How to minify HTML with PHP without affecting pre and textarea tags?

1

When trying to minify an HTML with the function below, I have problems with the tags that preserve the spacing shown in the code.

The function is as follows:

function compressHtml( $buffer ) {
    if( $this->_app->getEnvironment() == 'development' ) {
        return $buffer;
    }
    $pattern = array(
        '/\>[^\S ]+/s',         // limpando espaços em branco antes das tags
        '/[^\S ]+\</s',         // limpando espaços em branco depois das tags
        '/(\s)+/s',             // diminuindo espaços repetidos para um apenas
        '/<!--(.|\s)*?-->/',    // retirando comentários do HTML
        '#(?://)?<!\[CDATA\[(.*?)(?://)?\]\]>#s' // deixando CDATA sozinho
    );
    $replacement = array(
        '>',
        '<',
        '\1',
        '',
        "//<![CDATA[\n".''."\n//]]>"
    );
    $html = preg_replace( $pattern, $replacement, $buffer );
    return trim( $html );
}

After that I already use GZIP to compress and I have knowledge of libraries that do this work, however I wanted something manual so I did not have to deal with many library dependencies.

    
asked by anonymous 28.10.2015 / 19:36

1 answer

1

The function that is displayed can be replaced underneath, but you need to be careful with CSS and Javascript inline.

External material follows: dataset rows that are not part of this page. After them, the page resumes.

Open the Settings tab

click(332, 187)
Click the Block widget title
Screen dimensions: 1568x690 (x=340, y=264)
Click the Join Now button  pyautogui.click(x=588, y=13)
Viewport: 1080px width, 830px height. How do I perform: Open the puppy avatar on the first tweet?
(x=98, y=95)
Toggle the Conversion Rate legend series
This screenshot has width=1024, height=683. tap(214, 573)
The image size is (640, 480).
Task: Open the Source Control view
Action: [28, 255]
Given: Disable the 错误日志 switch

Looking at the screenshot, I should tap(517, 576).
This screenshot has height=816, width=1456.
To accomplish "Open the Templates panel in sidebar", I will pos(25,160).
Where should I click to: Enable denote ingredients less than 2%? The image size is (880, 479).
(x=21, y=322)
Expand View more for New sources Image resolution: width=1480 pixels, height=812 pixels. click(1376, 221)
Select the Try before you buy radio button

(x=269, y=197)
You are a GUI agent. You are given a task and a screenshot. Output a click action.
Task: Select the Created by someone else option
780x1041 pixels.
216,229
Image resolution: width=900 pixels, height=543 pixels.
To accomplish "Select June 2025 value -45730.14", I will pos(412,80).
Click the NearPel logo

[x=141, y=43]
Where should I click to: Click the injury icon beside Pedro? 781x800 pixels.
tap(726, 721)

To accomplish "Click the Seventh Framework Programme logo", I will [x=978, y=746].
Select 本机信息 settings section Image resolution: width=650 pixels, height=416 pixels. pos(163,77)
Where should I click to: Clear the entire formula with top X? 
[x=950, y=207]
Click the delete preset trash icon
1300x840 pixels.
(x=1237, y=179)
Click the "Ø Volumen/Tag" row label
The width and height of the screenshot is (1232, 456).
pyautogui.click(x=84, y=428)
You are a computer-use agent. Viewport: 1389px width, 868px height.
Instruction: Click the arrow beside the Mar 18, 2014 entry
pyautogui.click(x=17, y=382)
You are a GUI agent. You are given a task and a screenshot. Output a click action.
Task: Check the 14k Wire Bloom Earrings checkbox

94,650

function compressHtml($buffer)
{
    // Iniciando variáveis para busca de tags
    $foundTxt = null;
    $foundPre = null;
    $foundCode = null;
    $foundScript = null;

    // Procurando tags textarea, pre, code e script
    preg_match_all('#\<textarea.*\>.*\<\/textarea\>#Uis', $buffer, $foundTxt);
    preg_match_all('#\<pre.*\>.*\<\/pre\>#Uis', $buffer, $foundPre);
    preg_match_all('#\<code.*\>.*\<\/code\>#Uis', $buffer, $foundCode);
    preg_match_all('#\<script.*\>.*\<\/script\>#Uis', $buffer, $foundScript);

    // Substitui o canteúdo da tags por uma palavra chave, assim
    // o conteúdo pode ser posto novamente intacto no lugar.
    // Exemplo: <textarea>$index</textarea> / <pre>$index</pre>
    $buffer = str_replace($foundTxt[0], array_map(function($el){ return '<textarea>'.$el.'</textarea>'; }, array_keys($foundTxt[0])), $buffer);
    $buffer = str_replace($foundPre[0], array_map(function($el){ return '<pre>'.$el.'</pre>'; }, array_keys($foundPre[0])), $buffer);
    $buffer = str_replace($foundCode[0], array_map(function($el){ return '<code>'.$el.'</code>'; }, array_keys($foundCode[0])), $buffer);
    $buffer = str_replace($foundScript[0], array_map(function($el){ return '<script>'.$el.'</script>'; }, array_keys($foundScript[0])), $buffer);

    // Minifica o html
    $search = array(
        '/\>[^\S ]+/s',         // Limpando espaços em branco antes das tags
        '/[^\S ]+\</s',         // Limpando espaços em branco depois das tags
        '/(\s)+/s',             // Siminuindo espaços repetidos para um apenas
        '/<!--(.|\s)*?-->/',    // Eetirando comentários do HTML
        '#(?://)?<!\[CDATA\[(.*?)(?://)?\]\]>#s' // Deixando CDATA em linhas separadas
    );

    $replace = array(
        '>',
        '<',
        '\1',
        '',
        "//<![CDATA[\n".''."\n//]]>"
    );

    $buffer = preg_replace($search, $replace, $buffer);

    // Replacing back with content
    $buffer = str_replace(array_map(function($el){ return '<textarea>'.$el.'</textarea>'; }, array_keys($foundTxt[0])), $foundTxt[0], $buffer);
    $buffer = str_replace(array_map(function($el){ return '<pre>'.$el.'</pre>'; }, array_keys($foundPre[0])), $foundPre[0], $buffer);
    $buffer = str_replace(array_map(function($el){ return '<code>'.$el.'</code>'; }, array_keys($foundCode[0])), $foundCode[0], $buffer);
    $buffer = str_replace(array_map(function($el){ return '<script>'.$el.'</script>'; }, array_keys($foundScript[0])), $foundScript[0], $buffer);

    return $buffer;
}

This is not the best solution, but it is the basics of the process.

    
28.10.2015 / 19:36